=== Exercise ===
In the notebook on putting wine data into MongoDB, what base URL is assigned in the CellarWatch class?

# Putting Wine Data into MongoDB

In [39]:
%matplotlib inline

import datetime
import json
import pandas
import pymongo
import requests
import seaborn
import time

## Creating a class for the CellarWatch API

In [40]:
class CellarWatch(object):
    base_url = "https://www.cellar-watch.com"
    cookies = None
    headers = {
        "Accept": "application/json, text/javascript, */*",
        "X-Requested-With": "XMLHttpRequest",
        "Accept-Encoding": "gzip, deflate, sdch, br",
        "Accept-Language": "en-GB,en;q=0.8"
    }
    
    def __init__(self, cookies=None):
        self.cookies = cookies
    
    def _construct_get(self, endpoint, url_components):
        url = "/".join([self.base_url, endpoint])
        args = []
        for k, v in url_components.items():
            args.append("{k}={v}".format(k=k, v=v))
        return "{url}?{args}".format(url=url, args="&".join(args))

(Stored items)
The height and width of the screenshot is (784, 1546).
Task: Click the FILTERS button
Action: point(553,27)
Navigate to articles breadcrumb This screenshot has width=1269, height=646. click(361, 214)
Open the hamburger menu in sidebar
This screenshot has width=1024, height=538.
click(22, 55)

---

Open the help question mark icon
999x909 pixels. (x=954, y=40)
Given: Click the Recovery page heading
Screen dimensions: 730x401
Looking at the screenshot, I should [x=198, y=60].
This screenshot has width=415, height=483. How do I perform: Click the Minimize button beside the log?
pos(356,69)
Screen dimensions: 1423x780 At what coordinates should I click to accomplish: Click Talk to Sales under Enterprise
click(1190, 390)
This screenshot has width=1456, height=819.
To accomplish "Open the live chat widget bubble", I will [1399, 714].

...

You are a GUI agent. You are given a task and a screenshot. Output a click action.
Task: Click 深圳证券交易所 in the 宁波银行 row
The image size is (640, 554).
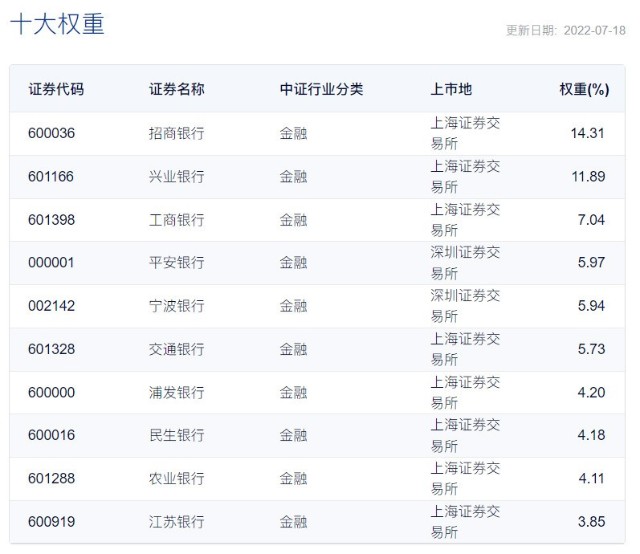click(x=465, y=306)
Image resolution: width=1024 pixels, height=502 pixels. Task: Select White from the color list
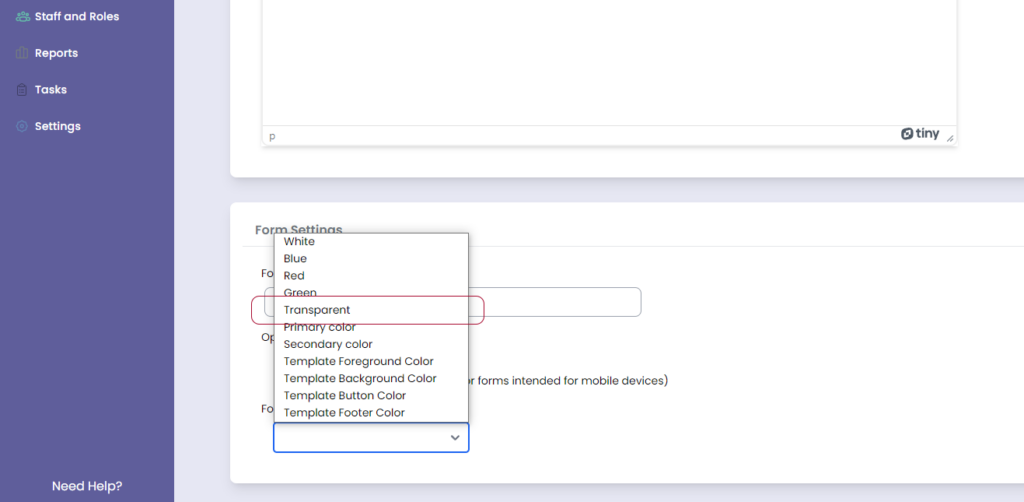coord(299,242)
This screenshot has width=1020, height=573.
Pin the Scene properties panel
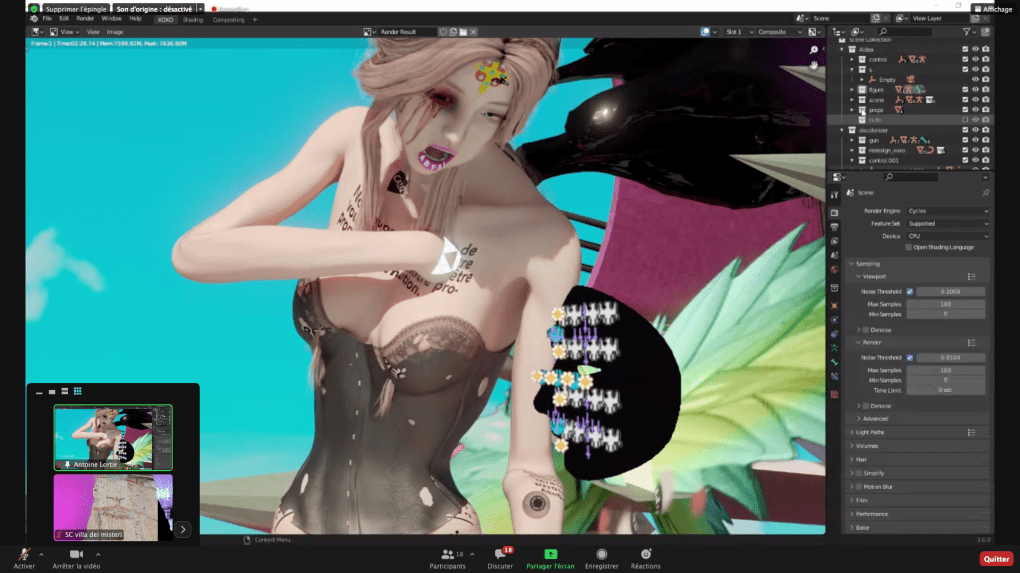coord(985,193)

=== Expected output ===
https://www.cellar-watch.com